Eating in Italy
Yazka, Fall 2021, Rome
November 30, 2021

Living in Italy has been a dream, but I won’t lie and tell you that I have been caught off guard or confused by a number of things. While at first something was a bit difficult and frustrating, I have now learned to love and appreciate the customs behind them. Rome is a city full of culture and tradition, and I am just grateful to be able to experience it.

Tap Water
This one I find quite funny. The first time My roommates and I went out to eat at a restaurant we were kindly greeted by a waiter asking if we wanted water. With the temperature outside being extremely hot, we all quickly said yes. The waiter brought out the first glass bottle of water. Fancy, we thought. We soon drank the bottle and proceeded to ask for another. Soon enough, we each drank a Liter glass bottle of water. When we received the check we then realized the water wasn’t free. Let’s just say, that was the last time we all treated ourselves to that much water at dinner.

However, what is funny is the fact that all throughout the city of Rome, water is free!
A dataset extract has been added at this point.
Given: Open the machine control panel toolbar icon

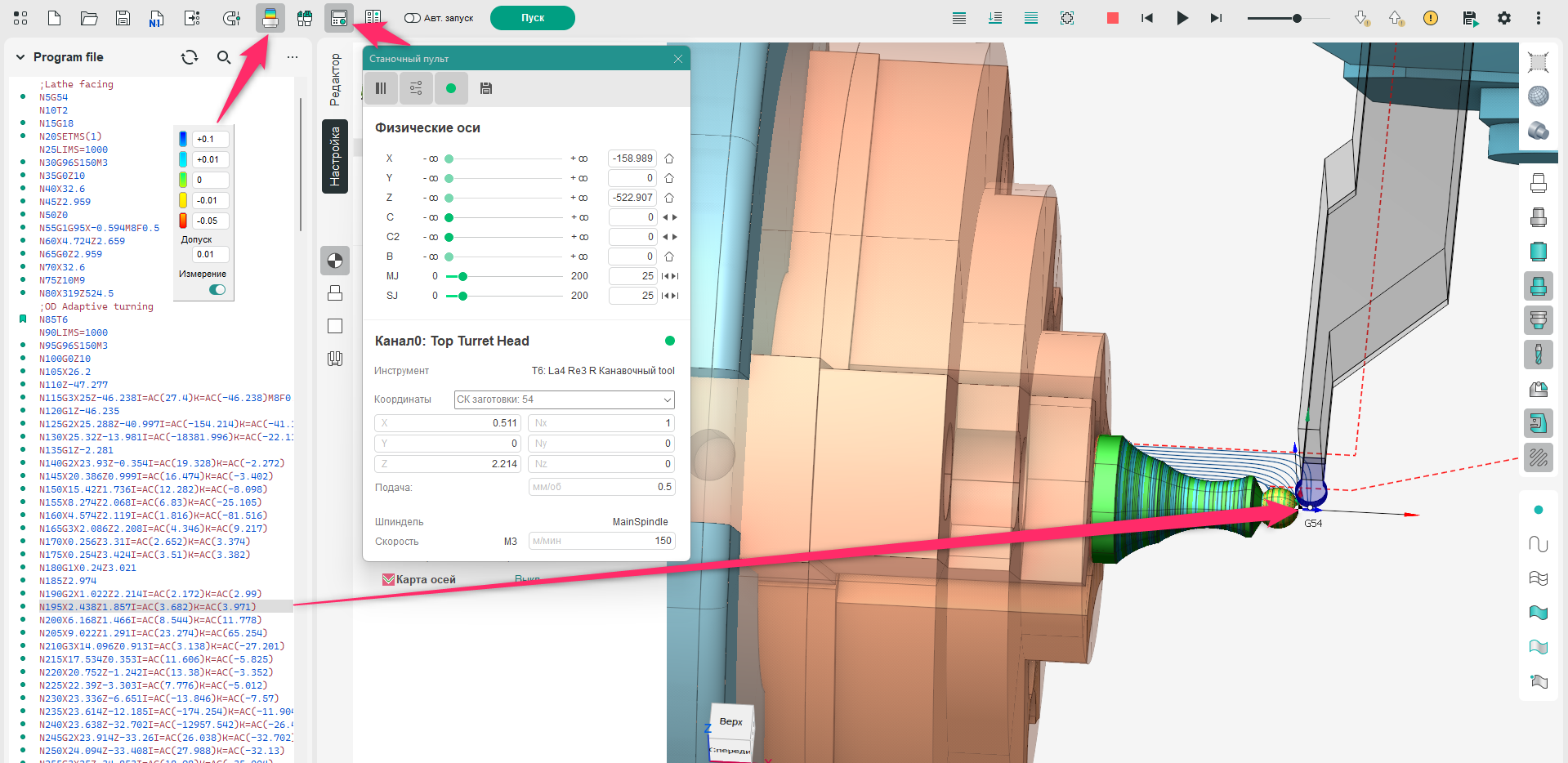Looking at the screenshot, I should coord(339,18).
Throughout the city, there are fountains that continuously pour cold fresh spring water. These are called Nasone. Nasoni began somewhere in the late 1800s. They were installed in order to provide the city with a freshwater supply. To this day, the nasoni are enjoyed by everyone all throughout Rome.
At first, it seemed silly to me that restaurants would charge for water when the city was flowing with water all around, but I suppose that is simply that I should accompany my dinner with a nice glass of wine.
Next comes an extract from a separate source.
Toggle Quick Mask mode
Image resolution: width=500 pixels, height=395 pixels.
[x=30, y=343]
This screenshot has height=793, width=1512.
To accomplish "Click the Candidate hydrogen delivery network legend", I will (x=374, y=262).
I didn’t realize how much of an occasion dinner actually was. I had heard that Italians had long dinners, however, i didn’t realize they were this long, and this late! It seemed odd that the most popular restaurant in town was empty at 7:00 pm, or even that the local pizza places did not open until 6:30 pm. However, at 9:00 pm it was practically impossible to find a place to sit.

I won’t lie, it was a hard adjustment. By 6:00 our tummies were grumbling, but we soon were able to adjust to the culture and enjoy late dinners.

Smaller Menus
In America, we are used to going to any restaurant and having the opportunity to eat just about any type of food you are craving. At Red Robin, you can find salads and chicken tenders. Even at coffee shops such as Starbucks, you can find pastries and even sandwiches!
However, in Rome, there aren’t many options. You get to choose between 5 different kinds of pasta and 5 different pizzas.

However since the menu is so small, whatever you order is sure to be delicious!

Coffee: a sensitive topic. While there are a lot of rules to coffee, I find them quite charming. Cappuccinos after 11:00am are a big no, no. Italian breakfast tends to be small and sweet. Usually a pastry or a cookie. When ordering a Cappuccino, the milk in the drink is what balances out the lightest of the breakfast and makes it a heavier breakfast, In comparison to an espresso which does not fill. Therefore cappuccinos are strictly for breakfast.

If it’s after 11 and you are craving coffee, there are espressos. Espresso Macchiatos are espresso shots with a few drops of milk. Keep in mind, it is a shot. Not a full-size “venti” drink. While I sometimes do miss my liter of coffee in the morning, I also have learned to love and appreciate the art of Italian Coffee. Pope Clement VIII Blessed the coffee for everyone to drink in the 1600s after he declared that the black satanic drink was delicious and everyone had to try it! Therefore, in honor of Pope Clement VIII, I shall drink my daily cappuccino.

Yazka is a fall 2021 Rome student from Belmont University.